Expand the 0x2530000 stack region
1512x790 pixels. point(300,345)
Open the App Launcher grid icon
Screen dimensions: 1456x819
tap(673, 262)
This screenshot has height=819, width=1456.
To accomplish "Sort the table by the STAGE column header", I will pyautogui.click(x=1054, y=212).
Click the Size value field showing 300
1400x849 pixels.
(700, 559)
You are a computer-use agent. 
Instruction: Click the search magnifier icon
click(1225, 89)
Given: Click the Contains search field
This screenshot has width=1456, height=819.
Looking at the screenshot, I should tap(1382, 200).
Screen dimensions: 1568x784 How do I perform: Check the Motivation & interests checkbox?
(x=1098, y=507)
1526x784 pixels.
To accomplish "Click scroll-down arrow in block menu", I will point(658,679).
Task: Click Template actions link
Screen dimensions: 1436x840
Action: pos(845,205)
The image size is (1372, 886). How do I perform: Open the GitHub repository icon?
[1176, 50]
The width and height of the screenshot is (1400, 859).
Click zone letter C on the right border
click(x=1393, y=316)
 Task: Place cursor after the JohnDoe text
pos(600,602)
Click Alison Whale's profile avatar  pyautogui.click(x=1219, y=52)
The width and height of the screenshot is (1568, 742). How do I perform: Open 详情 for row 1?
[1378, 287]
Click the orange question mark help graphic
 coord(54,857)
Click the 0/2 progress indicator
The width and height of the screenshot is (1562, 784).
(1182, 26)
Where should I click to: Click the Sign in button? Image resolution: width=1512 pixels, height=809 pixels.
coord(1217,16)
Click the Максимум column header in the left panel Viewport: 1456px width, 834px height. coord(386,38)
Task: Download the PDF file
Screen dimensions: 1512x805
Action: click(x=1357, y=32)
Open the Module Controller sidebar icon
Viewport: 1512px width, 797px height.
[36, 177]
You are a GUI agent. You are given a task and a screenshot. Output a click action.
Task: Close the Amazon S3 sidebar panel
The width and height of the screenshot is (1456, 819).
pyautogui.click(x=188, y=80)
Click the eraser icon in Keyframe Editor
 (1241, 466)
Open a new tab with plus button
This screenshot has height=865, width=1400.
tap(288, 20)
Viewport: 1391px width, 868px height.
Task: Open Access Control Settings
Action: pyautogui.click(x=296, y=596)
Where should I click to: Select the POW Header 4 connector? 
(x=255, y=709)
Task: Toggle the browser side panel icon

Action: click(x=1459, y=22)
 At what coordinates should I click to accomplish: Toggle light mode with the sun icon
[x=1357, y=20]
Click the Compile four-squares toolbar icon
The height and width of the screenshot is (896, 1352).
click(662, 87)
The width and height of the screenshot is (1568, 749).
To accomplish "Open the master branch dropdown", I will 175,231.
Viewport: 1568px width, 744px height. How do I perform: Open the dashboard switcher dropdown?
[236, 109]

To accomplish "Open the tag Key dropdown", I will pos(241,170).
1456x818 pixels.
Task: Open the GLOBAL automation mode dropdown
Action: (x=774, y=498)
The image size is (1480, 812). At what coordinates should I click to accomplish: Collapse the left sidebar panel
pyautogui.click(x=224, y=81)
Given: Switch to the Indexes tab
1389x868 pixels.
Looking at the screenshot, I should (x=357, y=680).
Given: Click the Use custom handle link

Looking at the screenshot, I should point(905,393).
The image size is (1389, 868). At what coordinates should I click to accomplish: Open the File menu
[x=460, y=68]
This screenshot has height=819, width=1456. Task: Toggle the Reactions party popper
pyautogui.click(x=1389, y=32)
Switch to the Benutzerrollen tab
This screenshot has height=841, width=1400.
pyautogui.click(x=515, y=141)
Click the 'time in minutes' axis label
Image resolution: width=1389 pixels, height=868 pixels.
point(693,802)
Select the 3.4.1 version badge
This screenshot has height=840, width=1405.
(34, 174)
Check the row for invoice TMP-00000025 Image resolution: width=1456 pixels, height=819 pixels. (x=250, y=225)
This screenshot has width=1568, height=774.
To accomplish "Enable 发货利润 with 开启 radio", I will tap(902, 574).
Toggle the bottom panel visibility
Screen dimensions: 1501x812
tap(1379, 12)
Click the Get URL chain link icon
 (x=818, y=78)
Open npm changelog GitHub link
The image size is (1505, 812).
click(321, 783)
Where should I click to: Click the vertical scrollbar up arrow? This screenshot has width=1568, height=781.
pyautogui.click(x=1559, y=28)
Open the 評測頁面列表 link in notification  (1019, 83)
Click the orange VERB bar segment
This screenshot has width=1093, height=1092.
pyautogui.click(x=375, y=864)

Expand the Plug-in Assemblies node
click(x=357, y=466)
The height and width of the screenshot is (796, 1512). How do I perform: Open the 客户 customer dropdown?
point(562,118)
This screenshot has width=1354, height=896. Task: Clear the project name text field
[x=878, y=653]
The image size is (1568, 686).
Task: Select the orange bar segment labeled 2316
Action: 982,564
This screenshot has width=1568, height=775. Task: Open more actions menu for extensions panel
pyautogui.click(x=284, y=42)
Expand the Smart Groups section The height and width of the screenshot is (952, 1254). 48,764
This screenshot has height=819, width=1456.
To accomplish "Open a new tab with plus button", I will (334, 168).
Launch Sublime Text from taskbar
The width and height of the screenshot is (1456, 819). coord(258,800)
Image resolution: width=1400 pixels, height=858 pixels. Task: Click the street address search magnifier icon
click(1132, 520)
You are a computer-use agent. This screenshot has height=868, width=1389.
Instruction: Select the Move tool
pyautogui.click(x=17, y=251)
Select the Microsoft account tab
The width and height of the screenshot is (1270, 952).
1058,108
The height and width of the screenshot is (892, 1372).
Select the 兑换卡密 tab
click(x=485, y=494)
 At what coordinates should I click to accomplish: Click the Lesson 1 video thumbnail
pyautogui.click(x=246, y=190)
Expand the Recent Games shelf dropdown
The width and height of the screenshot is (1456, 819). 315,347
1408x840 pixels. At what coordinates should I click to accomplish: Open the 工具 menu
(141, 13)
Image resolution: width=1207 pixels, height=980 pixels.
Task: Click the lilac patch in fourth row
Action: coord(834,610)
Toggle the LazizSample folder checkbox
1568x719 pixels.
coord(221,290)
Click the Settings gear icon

* * *

TASK DIRECTIONS: Whenever a line of the data includes "agent", copy that line.

YOUR SOLUTION:
You are a computer-use agent. 
You are a GUI agent. You are given a task and a screenshot. Output a click action.
You are a computer-use agent. This screenshot has height=868, width=1389.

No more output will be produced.